● Supplied text

• • • • •

WASHINGTON — Over a 2-year period, the Department of Health and Human Services has been removing or downplaying information about the rights, benefits, and services granted by the Affordable Care Act, according to a new trend report from the Web Integrity Project (WIP), an arm of the Sunlight Foundation.

The WIP tracks and monitors changes to government websites in an effort to hold agencies and federal officials accountable.

Under the Trump administration, HHS removed at least 85 fact sheets, press releases, and other informational documents from its websites, in what the WIP report suggested is an effort to diminish the presence of Affordable Care Act-related content.

Rachel Bergman, director and co-founder of WIP, asserted in a blog post that the term ACA has been “surgically removed” from many webpages, and statistics and data on the ACA’s positive impacts have also been eliminated, along with links to Healthcare.gov — the primary platform many Americans use to enroll in ACA coverage.

One portion of the agency’s website, created by the Obama administration to showcase “the real-world effects” of the Affordable Care Act was “largely scrubbed of content,” just after President Trump took office, noted another blog post about the removals authored by Jon Campbell, the Sunlight Foundation’s senior investigator.

These pages not only explained new benefits of the ACA program but also detailed the law’s impacts on coverage for underserved populations.

According to Campbell, the removal of this content reflects a widespread pattern at the agency of eliminating or “de-emphasizing the ACA,” in particular, any strengths and benefits of the program.

• • • • •

● Extracted data
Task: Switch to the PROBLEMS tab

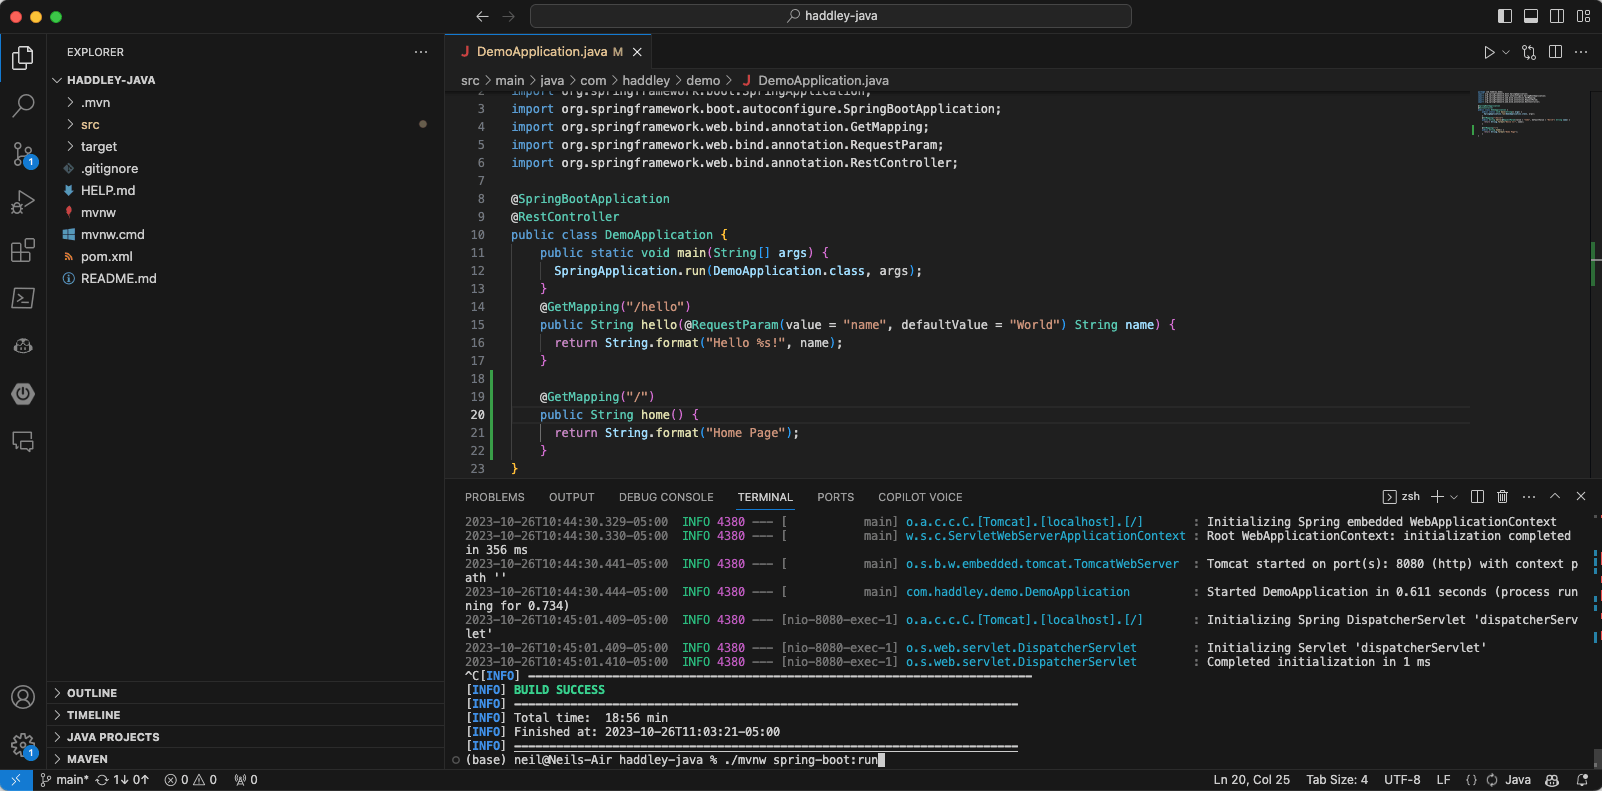Action: point(494,497)
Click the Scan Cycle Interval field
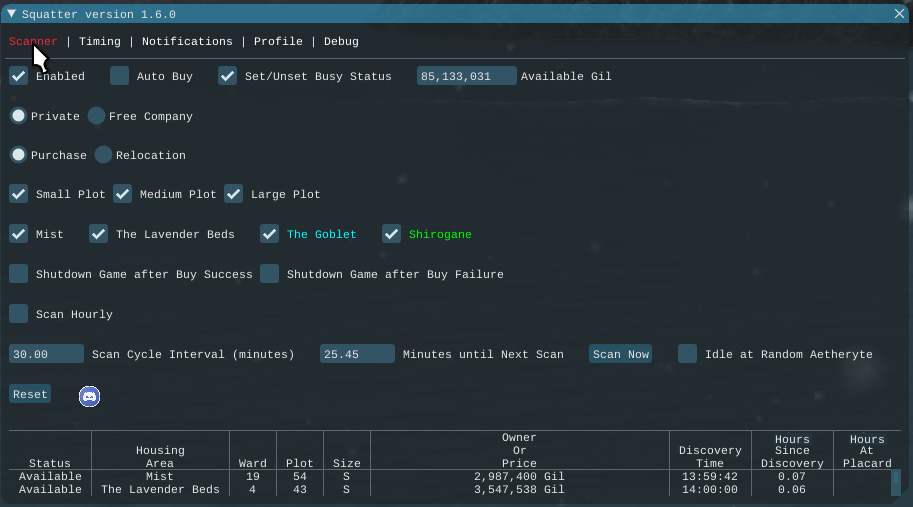 (47, 354)
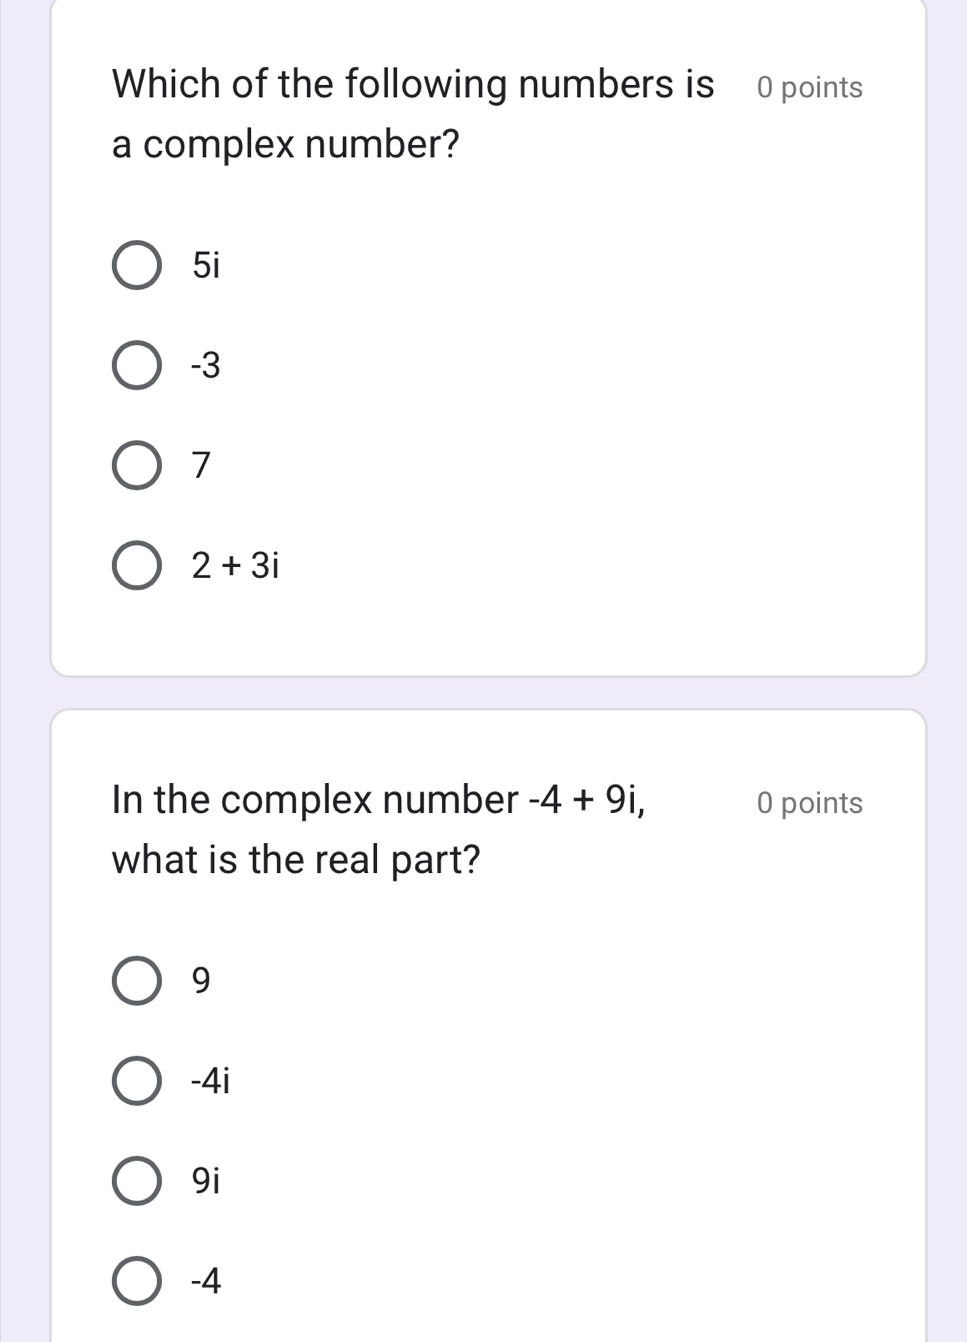Click the '-4i' answer label text
The width and height of the screenshot is (967, 1342).
coord(210,1081)
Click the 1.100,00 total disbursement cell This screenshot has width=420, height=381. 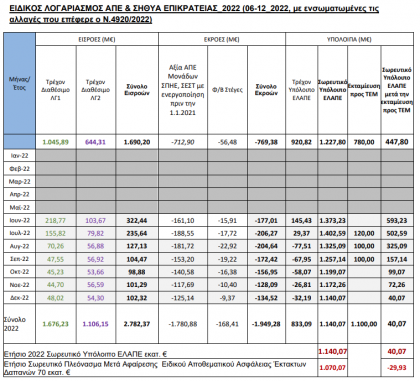(364, 324)
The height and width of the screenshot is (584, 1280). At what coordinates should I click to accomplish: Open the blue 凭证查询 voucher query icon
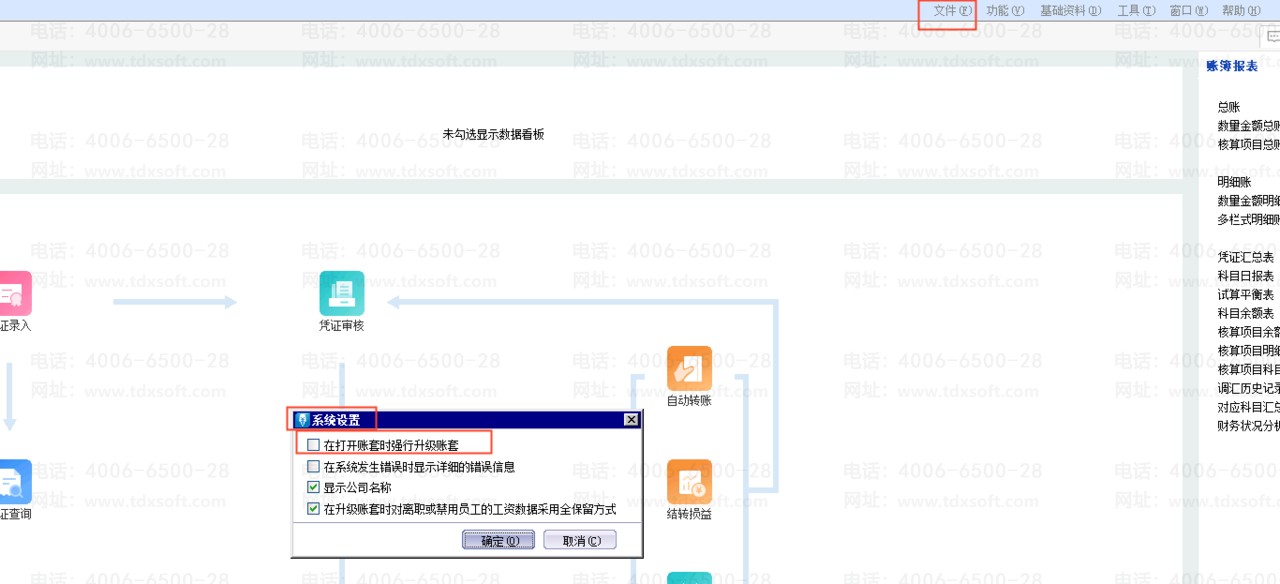14,482
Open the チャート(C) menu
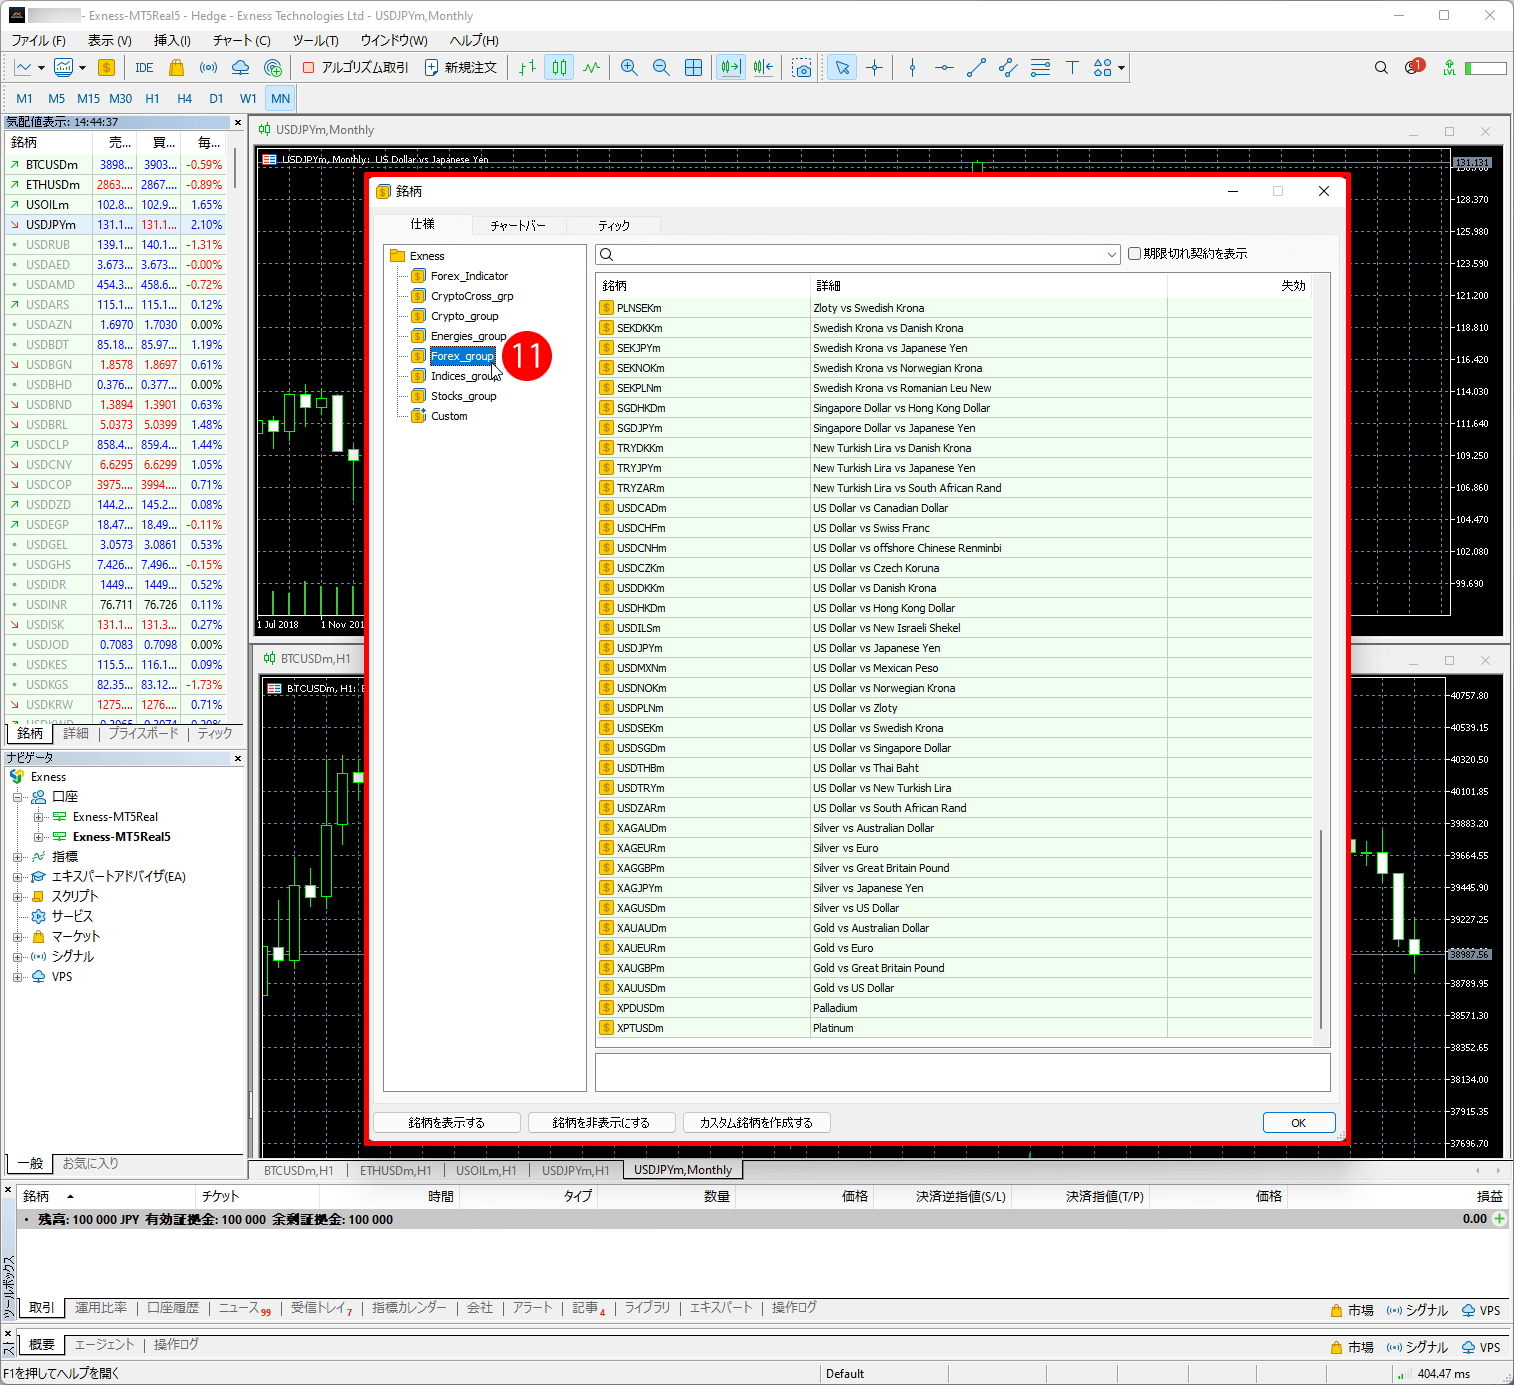1514x1385 pixels. click(241, 40)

• • • • •

● Work to complete
Please pick up the article on HHS removing Affordable Care Act information from its websites and continue it from its last sentence.

● Response below
Other removals identified in the WIP report include:

  • The Healthcare.gov website from the header of CMS.gov and from the footer of the Administration for Children and Families website
  • References to the ACA on HHS.gov’s “Who is eligible for Medicaid?” webpage
  • ACA references on some CDC.gov, CMS.gov, Medicaid.gov, and Office of Minority Health webpages
  • Fact sheet on declines in uninsured rates in New York

Also removed was information on slowed premium growth for beneficiaries in employer-sponsored insurance plans in Massachusetts, noted Campbell.

Some changes seemed to specifically target underserved populations, such as the removal of a document titled “Best Practices for Outreach to Latino Communities” and the removal of ACA-related questions on the website MentalHealth.gov.

And the foundation noted removals of information related to sex discrimination on the HHS’ Office for Civil Rights’ Section 1557 section, which MedPage Today reported in July.

“Some of the material that was removed was overtly promotional and even political,” Campbell acknowledged. For example, fact sheets titled “The ACA is Working for Middle-Class Families” and “The Affordable Care Act is Working for Older Americans” indicated that they explained “what’s at stake if Congressional Republicans succeed in repealing the Affordable Care Act.”

Whether a “fact sheet” is the correct place for such an obvious partisan angle is up for discussion, he wrote.